Aside from the economic losses, the political power of the African-American community also has waned as both Democrats and Republicans try to woo the growing Hispanic community.
The power shift was publicly illustrated in June 2012 when Obama announced a path to legal residency for at least 800,000 illegal immigrants. Many say that those immigrants — few of whom have college degrees — will compete for jobs against those hit hardest by the economic downturn, including African-Americans.
That deferred deportation policy is poignant, partly because Obama used his 2007 speech to argue that African-Americans be hired to help rebuild New Orleans. “We don’t need Halliburton doing it — we can have the people who were displaced doing that work,” he declared.
However, many of the reconstruction jobs have gone to immigrants, partly because immigrants are more willing to move from their communities. After the 2005 flood, the city gained 37,000 Hispanics, even as the majority-black population shrank by 20 percent, according to Governing magazine.
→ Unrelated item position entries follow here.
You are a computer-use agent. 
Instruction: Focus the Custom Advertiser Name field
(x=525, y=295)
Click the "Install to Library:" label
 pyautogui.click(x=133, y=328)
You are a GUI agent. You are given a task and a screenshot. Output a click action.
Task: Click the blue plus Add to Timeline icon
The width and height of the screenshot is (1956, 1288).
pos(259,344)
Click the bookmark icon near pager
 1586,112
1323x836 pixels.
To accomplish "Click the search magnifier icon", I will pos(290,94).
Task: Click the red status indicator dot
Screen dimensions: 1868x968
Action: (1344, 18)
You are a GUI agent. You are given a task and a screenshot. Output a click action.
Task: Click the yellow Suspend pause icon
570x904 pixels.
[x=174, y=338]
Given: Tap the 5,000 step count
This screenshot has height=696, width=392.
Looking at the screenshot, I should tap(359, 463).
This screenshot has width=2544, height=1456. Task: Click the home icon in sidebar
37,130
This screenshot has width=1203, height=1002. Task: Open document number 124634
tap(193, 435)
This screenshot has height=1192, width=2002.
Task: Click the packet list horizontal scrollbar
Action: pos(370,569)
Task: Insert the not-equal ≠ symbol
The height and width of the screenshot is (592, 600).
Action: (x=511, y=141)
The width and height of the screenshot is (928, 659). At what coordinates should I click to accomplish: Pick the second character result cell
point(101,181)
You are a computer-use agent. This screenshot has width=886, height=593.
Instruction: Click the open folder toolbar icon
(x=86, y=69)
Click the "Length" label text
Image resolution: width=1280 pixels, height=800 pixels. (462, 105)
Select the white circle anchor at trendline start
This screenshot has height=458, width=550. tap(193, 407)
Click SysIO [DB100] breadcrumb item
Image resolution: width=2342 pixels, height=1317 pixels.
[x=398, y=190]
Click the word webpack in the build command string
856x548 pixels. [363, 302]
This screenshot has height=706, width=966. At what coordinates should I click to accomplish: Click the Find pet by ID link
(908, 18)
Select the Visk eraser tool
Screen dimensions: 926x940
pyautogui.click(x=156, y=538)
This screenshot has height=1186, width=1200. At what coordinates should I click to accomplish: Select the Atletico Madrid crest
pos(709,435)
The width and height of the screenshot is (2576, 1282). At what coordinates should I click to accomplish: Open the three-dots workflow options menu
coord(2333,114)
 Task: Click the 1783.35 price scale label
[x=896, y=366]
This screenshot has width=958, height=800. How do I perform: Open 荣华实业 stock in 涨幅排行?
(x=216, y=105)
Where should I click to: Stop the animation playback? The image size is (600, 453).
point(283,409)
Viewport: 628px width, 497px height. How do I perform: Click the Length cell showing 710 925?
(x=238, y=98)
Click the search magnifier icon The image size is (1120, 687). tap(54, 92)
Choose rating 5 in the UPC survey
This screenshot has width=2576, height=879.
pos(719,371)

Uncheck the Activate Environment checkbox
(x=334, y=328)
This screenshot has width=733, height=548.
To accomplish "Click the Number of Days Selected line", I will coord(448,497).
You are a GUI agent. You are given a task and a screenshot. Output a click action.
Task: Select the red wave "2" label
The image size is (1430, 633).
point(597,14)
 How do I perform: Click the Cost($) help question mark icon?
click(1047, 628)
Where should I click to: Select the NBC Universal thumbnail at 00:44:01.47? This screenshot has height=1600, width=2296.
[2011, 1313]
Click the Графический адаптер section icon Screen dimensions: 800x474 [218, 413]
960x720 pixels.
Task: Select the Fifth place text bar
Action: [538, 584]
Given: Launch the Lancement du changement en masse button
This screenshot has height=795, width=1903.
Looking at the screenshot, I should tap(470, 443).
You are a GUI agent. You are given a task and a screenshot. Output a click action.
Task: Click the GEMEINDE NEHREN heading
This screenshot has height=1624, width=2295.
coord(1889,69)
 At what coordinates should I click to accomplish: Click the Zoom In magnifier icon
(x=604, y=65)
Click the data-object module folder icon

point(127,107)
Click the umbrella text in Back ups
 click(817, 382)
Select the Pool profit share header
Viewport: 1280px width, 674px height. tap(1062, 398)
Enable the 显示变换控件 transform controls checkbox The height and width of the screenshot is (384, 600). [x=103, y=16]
In Obama’s White House, African-Americans also lost out to gays. In 2012, Obama also backed gay advocacy groups’ effort to change marriage form a child-focused relationship to an adult-focused relationship that would include childless same-sex couples. That shift clashed with the socially conservative view held by many African-Americans. In numerous state ballots, African-Americans have voted heavily to support the traditional definition of marriage.